The results of meta-regression also support the progressive degeneration hypothesis, which means that muscle morphological deterioration occurs simultaneously with a decrease in bone mineral density, progressing from a normal bone state to osteopenia and finally to osteoporosis. This trend is particularly evident in FI, which demonstrated a clearer and more consistent pattern across diagnostic stages compared to CSA. As illustrated in Figures 3 and 4, FI may serve as a more sensitive indicator of muscle degeneration related to bone health. In contrast, CSA changes during the osteopenia stage appear to be more heterogeneous and may require more refined imaging techniques to capture subtle morphological alterations.
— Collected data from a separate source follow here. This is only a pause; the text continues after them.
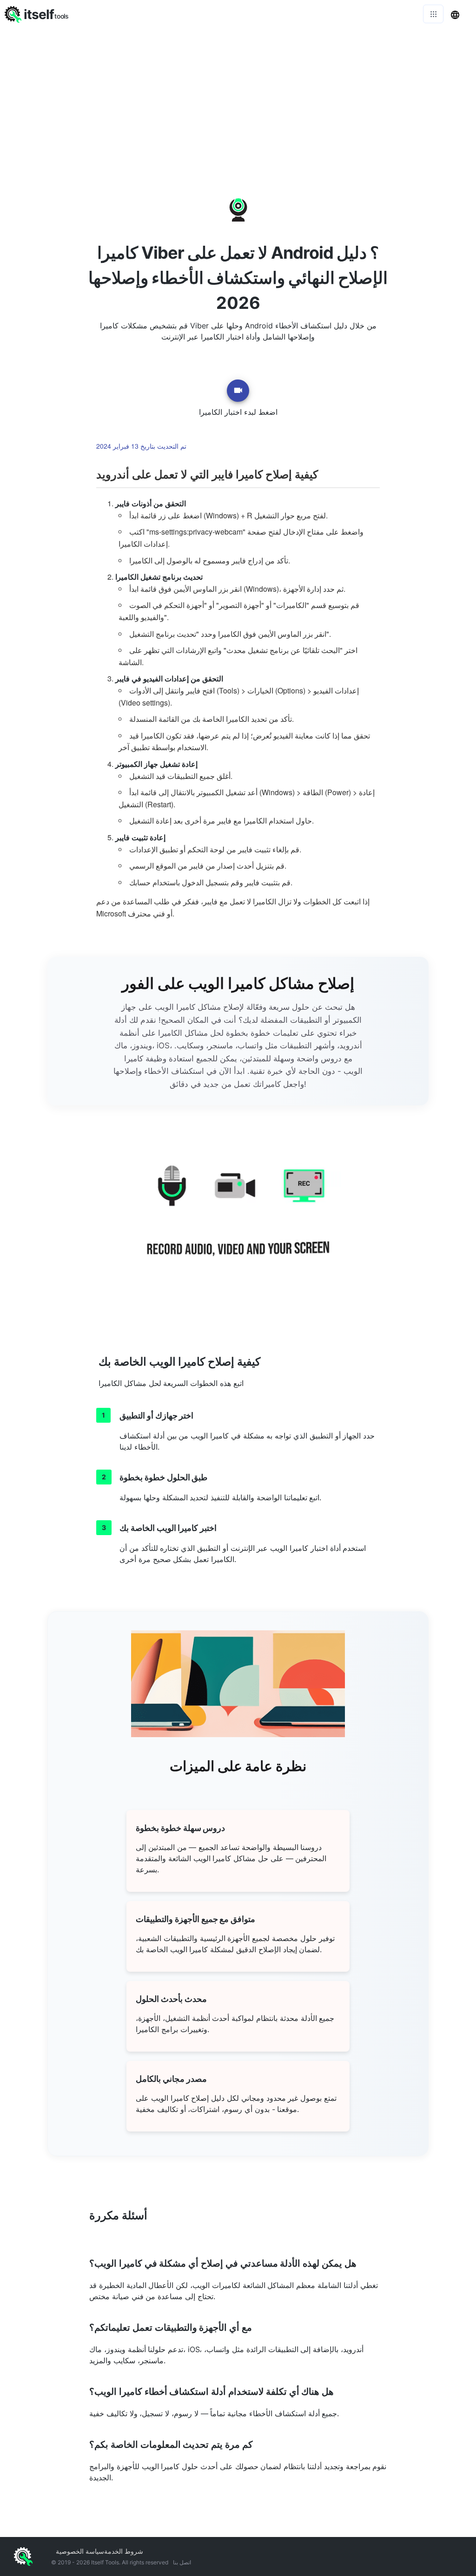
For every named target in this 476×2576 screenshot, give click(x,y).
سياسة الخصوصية (80, 2551)
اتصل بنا (182, 2562)
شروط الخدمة (123, 2551)
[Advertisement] (238, 98)
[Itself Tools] (238, 1221)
Association between paraspinal muscle FI and osteoporosis

The association between paraspinal muscle fatty infiltration and osteoporosis may be mediated through multiple pathways. From a biomechanical perspective, the replacement of muscle fibers with adipose tissue directly impairs contractile function, resulting in a reduction of mechanical loading on the bone (14, 49). This alteration disrupts osteocyte-mediated mechanotransduction signaling, thereby promoting the migration and differentiation of osteoclast precursors, which may accelerate bone resorption (14). This process occurs in parallel with the reduction in paraspinal muscle cross-sectional area, and together these pathological changes compromise spinal dynamic stability and increase the risk of abnormal stress distribution within the vertebral bodies.

From a metabolic and inflammatory perspective, infiltrated adipose tissue releases pro-inflammatory cytokines such as tumor necrosis factor alpha (TNF-α) and adipokines such as serum resisting through paracrine signaling mechanisms. TNF-α suppresses osteoblast function at specific stages of differentiation while simultaneously promoting the proliferation and differentiation of osteoclast (53). Serum resisting has also been shown to directly enhance osteoclastogenesis (54). These factors, in combination with sclerostin up-regulation resulting from reduced mechanical loading, contribute to a converging pathological process that promotes bone degradation in osteoporosis.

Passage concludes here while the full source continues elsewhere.